In July 2018, the social security authorities of Wuzhou signed contracts with several pharmacy chains, so that when patients buy medicine from those pharmacies through the Bestyoo platform, their bills will be settled directly with the public medical savings account.

Now, patients waiting in lines in hospitals in Wuzhou are rare, more than 200,000 patients have used the platform, and the average time a patient spends getting drugs has been reduced by 20 minutes, according to the company.

About 10 hospitals in Handan, Hebei province, have been connected to the city's prescription transferring and sharing platform, while most hospitals in Baiyin have been connected to Gansu province's provincial prescription transferring and sharing platform, as a pilot demonstration project, according to Ma.

Individual hospitals using Bestyoo platforms include nationally renowned institutions such as Beijing Fuwai Hospital, under the Chinese Academy of Medical Sciences, and Peking University People's Hospital, also in Beijing.

Apart from Bestyoo, many other companies are also exploring the area.

In early 2018, online healthcare giant WeDoctor announced plans to build a national prescription information transferring and sharing platform.

The platform aims to connect hospitals, pharmacies, drug distributors, and billing systems of local public medical savings accounts.

The company said the platform is connected to more than 30,000 pharmacies nationwide, and about 70,000 prescriptions are transferred from hospitals to pharmacies every day on average.

Zhang Jun, deputy head of Peking University People's Hospital, said the hospital uses a Bestyoo prescription transferring and sharing platform, because it wants to contribute to China's healthcare reform and improve patients' medical experience, through using online healthcare and smart hospital technologies.

The Chinese government has been trying to lower costs and improve experiences in the medical sector through a series of reforms centering on reducing the reliance of public hospitals on drug sales as an important source of income, such as ending public hospitals' longtime practice of selling drugs at a markup in 2017, and the release of guidelines and regulations on online healthcare and smart hospitals in 2018 and 2019, he said.

Outpatient medical services involve arranging a consultation, consultation, and post-consultation medication, and as the internet and smart hospital technologies have transformed the first two, it is time to use them to create better outcomes in the final stage, according to Zhang.

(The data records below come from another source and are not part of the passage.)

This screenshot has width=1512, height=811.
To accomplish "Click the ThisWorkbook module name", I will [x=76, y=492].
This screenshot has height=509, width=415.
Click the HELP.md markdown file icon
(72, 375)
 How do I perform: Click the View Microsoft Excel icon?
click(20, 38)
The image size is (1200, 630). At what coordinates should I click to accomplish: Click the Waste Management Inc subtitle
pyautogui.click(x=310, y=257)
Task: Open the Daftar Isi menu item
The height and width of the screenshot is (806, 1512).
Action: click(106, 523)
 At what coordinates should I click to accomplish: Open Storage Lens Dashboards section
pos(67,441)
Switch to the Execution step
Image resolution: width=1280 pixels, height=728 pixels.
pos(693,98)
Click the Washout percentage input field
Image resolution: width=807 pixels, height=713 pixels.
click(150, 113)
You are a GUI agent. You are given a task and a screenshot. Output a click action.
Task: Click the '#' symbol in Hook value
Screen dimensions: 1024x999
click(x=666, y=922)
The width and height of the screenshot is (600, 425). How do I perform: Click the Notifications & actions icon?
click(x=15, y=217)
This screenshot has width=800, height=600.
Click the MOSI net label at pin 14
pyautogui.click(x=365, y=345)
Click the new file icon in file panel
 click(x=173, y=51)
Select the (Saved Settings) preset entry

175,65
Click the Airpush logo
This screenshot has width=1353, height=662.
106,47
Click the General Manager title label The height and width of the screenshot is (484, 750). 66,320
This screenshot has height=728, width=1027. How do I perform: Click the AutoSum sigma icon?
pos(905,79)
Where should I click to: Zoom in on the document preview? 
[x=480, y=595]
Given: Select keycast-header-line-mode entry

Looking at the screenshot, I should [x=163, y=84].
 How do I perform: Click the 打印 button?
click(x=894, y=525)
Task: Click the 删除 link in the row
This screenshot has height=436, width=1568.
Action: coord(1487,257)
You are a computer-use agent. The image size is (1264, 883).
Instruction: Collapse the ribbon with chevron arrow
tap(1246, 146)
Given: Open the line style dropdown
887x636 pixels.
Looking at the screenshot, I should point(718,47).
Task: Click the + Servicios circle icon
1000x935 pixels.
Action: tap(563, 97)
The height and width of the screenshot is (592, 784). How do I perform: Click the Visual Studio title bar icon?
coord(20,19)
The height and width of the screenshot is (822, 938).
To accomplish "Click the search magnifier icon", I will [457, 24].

"Using the internet and smart hospital technologies (to transfer outpatients' prescription information) is an effective way to achieve the ultimate goal of separating drug sales from hospitals, so that patients visit a hospital for diagnosis and treatment, not medication," he said.

The digitalized platform helps with post-consultation patient management, improves medication safety, and more importantly, reduces visits for patients suffering from chronic diseases, so that the hospital can better serve patients with complicated medical conditions, he said.

Besides, since patients' medical records have become digitally traceable, it also helps with accumulating and sorting data for clinical studies, he said.

However, the Bestyoo platform designed for the hospital is only connected to about 40 pharmacies. Zhang hopes more pharmacies will join because that means more choice and convenience for patients.

He also hopes the public medical insurance in Beijing will cover drugs bought at pharmacies.

Public hospitals are still responsible for the majority of drug sales in China, although the share is declining slowly, according to a report by medical information provider Menet.com, despite Chinese authorities' attempts to reduce the reliance of hospitals on drug sales as a source of income, amid broader efforts to lower drug prices and tackle corruption.

Drug sales in China totaled 1.71 trillion yuan ($248 billion) in 2018, of which public hospital sales contributed 67.4 percent, the report said.

Wang Zhong, a researcher with the economics institute of Beijing Academy of Social Sciences, said it is important that hospitals cannot select pharmacies, otherwise corruption might arise.

He also said it is important to protect patients' privacy, because advertisers might be tempted to get hold of patients' medication information.